**AIM OF THE EXERCISE**
Scan the records below for the line with "Заказать звонок (876, 68)" and the line with "Satin Tag Roll (16, 1059)". Repeat those two lines and every line between them exactly, and nothing else.

**EXTRACTED MATERIAL**
---+---

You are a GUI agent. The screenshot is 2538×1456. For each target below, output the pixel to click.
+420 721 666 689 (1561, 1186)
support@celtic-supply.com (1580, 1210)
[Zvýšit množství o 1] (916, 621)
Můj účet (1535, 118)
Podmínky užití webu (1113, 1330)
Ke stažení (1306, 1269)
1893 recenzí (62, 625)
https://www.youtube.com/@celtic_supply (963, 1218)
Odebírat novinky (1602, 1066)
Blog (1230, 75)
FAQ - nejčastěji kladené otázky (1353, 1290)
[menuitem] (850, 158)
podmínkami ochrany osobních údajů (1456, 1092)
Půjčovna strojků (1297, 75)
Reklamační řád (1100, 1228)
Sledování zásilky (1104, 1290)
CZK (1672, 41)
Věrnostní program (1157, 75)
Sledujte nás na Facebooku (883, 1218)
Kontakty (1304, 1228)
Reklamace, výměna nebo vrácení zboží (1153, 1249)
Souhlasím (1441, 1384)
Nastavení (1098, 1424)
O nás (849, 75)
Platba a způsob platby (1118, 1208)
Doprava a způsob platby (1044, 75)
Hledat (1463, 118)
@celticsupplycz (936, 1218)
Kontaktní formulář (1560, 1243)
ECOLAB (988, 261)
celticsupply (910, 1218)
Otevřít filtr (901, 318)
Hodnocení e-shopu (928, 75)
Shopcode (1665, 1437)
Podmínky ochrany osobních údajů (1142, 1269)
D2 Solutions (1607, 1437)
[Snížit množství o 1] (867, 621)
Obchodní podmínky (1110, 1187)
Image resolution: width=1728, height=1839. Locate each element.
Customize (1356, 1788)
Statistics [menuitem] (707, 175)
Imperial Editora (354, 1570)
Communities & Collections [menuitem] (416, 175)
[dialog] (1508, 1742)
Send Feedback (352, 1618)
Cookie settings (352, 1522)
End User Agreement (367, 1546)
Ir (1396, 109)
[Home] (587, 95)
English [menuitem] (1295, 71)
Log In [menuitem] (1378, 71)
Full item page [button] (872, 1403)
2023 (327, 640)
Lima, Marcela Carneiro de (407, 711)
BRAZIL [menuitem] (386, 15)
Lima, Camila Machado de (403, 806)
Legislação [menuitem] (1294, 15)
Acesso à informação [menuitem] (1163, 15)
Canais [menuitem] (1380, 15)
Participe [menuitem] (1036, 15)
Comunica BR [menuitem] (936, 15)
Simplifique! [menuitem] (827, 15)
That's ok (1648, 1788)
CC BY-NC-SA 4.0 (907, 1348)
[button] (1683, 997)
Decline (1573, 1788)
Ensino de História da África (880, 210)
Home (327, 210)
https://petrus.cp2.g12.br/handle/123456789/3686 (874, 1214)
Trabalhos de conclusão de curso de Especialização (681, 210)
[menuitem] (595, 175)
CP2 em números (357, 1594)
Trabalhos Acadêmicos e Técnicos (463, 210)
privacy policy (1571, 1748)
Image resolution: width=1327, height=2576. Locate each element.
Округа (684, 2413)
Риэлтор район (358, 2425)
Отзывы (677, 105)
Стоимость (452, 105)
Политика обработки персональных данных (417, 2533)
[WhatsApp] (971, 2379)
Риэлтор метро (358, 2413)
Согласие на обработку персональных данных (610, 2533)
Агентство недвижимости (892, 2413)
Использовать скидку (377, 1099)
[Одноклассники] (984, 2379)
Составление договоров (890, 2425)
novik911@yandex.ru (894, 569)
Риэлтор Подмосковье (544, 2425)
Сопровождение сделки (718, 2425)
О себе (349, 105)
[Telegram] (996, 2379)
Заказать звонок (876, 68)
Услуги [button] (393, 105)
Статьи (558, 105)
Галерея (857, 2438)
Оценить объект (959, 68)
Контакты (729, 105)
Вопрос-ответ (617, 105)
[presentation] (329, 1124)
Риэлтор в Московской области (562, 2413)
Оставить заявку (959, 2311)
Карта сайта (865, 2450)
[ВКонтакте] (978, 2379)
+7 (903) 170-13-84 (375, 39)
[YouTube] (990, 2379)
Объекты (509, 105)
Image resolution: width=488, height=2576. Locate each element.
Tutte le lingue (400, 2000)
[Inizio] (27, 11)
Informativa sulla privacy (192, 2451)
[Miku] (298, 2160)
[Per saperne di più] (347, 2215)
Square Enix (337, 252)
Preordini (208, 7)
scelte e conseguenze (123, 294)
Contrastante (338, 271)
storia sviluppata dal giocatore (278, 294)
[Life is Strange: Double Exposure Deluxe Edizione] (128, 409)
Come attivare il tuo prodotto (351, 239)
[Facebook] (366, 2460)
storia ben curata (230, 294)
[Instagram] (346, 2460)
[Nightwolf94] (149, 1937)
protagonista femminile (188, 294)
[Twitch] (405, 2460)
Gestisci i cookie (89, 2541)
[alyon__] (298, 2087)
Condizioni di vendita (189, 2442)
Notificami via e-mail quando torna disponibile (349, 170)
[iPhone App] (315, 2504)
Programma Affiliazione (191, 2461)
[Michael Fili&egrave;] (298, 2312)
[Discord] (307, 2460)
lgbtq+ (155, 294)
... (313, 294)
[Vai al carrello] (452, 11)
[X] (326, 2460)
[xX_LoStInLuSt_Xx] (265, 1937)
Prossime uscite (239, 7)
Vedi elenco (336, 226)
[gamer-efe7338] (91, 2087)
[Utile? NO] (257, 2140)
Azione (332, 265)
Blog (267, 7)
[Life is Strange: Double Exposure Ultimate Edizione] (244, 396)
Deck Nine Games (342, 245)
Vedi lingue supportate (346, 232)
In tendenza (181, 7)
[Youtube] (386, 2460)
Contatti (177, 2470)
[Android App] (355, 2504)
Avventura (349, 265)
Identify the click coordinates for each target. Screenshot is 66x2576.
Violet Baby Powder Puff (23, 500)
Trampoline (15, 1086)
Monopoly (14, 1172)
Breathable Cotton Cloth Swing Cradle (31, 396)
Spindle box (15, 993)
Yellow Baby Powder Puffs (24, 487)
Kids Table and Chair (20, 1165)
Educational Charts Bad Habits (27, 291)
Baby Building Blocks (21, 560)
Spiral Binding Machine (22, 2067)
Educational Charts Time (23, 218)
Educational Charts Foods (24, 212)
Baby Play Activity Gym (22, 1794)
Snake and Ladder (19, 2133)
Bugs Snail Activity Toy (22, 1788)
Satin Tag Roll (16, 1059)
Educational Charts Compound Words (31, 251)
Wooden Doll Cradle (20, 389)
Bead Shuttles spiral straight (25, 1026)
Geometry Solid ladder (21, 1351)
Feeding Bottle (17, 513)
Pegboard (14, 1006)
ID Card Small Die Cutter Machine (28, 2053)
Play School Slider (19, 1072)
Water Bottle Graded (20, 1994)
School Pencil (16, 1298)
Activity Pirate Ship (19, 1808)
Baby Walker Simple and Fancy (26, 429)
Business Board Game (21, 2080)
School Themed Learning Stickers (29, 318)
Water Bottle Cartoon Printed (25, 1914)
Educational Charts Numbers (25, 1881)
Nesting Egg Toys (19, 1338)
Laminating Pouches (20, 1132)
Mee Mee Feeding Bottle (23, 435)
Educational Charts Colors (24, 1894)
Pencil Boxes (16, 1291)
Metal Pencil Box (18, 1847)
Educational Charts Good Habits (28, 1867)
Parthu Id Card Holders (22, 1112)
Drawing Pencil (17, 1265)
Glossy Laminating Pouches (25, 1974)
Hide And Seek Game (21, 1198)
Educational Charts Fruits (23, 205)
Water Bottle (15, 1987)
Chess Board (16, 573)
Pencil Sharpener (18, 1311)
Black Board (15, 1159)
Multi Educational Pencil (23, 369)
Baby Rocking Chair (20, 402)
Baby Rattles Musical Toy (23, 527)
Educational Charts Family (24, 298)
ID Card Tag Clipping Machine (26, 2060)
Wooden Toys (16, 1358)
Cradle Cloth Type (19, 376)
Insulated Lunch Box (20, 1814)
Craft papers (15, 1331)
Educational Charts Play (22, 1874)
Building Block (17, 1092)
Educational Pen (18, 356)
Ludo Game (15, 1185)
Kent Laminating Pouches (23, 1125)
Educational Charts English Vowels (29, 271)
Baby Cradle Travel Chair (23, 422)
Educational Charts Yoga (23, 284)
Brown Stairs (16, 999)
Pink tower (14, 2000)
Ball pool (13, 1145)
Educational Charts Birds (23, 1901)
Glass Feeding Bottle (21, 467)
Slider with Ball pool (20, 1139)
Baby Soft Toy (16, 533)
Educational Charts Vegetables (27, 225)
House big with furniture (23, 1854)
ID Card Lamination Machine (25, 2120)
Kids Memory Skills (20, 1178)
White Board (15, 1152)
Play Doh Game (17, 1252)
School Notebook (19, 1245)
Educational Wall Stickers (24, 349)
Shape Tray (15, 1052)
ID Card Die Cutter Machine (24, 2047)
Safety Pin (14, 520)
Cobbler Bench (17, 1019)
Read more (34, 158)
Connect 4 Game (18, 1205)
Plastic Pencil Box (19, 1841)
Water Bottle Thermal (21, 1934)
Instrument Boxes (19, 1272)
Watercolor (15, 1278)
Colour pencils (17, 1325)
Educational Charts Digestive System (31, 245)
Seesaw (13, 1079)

---+---

**SOLUTION TO THIS TASK**
Заказать звонок (876, 68)
Услуги [button] (393, 105)
Статьи (558, 105)
Галерея (857, 2438)
Оценить объект (959, 68)
Контакты (729, 105)
Вопрос-ответ (617, 105)
[presentation] (329, 1124)
Риэлтор в Московской области (562, 2413)
Оставить заявку (959, 2311)
Карта сайта (865, 2450)
[ВКонтакте] (978, 2379)
+7 (903) 170-13-84 (375, 39)
[YouTube] (990, 2379)
Объекты (509, 105)
Image resolution: width=488, height=2576. Locate each element.
Tutte le lingue (400, 2000)
[Inizio] (27, 11)
Informativa sulla privacy (192, 2451)
[Miku] (298, 2160)
[Per saperne di più] (347, 2215)
Square Enix (337, 252)
Preordini (208, 7)
scelte e conseguenze (123, 294)
Contrastante (338, 271)
storia sviluppata dal giocatore (278, 294)
[Life is Strange: Double Exposure Deluxe Edizione] (128, 409)
Come attivare il tuo prodotto (351, 239)
[Facebook] (366, 2460)
storia ben curata (230, 294)
[Instagram] (346, 2460)
[Nightwolf94] (149, 1937)
protagonista femminile (188, 294)
[Twitch] (405, 2460)
Gestisci i cookie (89, 2541)
[alyon__] (298, 2087)
Condizioni di vendita (189, 2442)
Notificami via e-mail quando torna disponibile (349, 170)
[iPhone App] (315, 2504)
Programma Affiliazione (191, 2461)
[Michael Fili&egrave;] (298, 2312)
[Discord] (307, 2460)
lgbtq+ (155, 294)
... (313, 294)
[Vai al carrello] (452, 11)
[X] (326, 2460)
[xX_LoStInLuSt_Xx] (265, 1937)
Prossime uscite (239, 7)
Vedi elenco (336, 226)
[gamer-efe7338] (91, 2087)
[Utile? NO] (257, 2140)
Azione (332, 265)
Blog (267, 7)
[Life is Strange: Double Exposure Ultimate Edizione] (244, 396)
Deck Nine Games (342, 245)
Vedi lingue supportate (346, 232)
In tendenza (181, 7)
[Youtube] (386, 2460)
Contatti (177, 2470)
[Android App] (355, 2504)
Avventura (349, 265)
Identify the click coordinates for each target. Screenshot is 66x2576.
Violet Baby Powder Puff (23, 500)
Trampoline (15, 1086)
Monopoly (14, 1172)
Breathable Cotton Cloth Swing Cradle (31, 396)
Spindle box (15, 993)
Yellow Baby Powder Puffs (24, 487)
Kids Table and Chair (20, 1165)
Educational Charts Bad Habits (27, 291)
Baby Building Blocks (21, 560)
Spiral Binding Machine (22, 2067)
Educational Charts Time (23, 218)
Educational Charts Foods (24, 212)
Baby Play Activity Gym (22, 1794)
Snake and Ladder (19, 2133)
Bugs Snail Activity Toy (22, 1788)
Satin Tag Roll (16, 1059)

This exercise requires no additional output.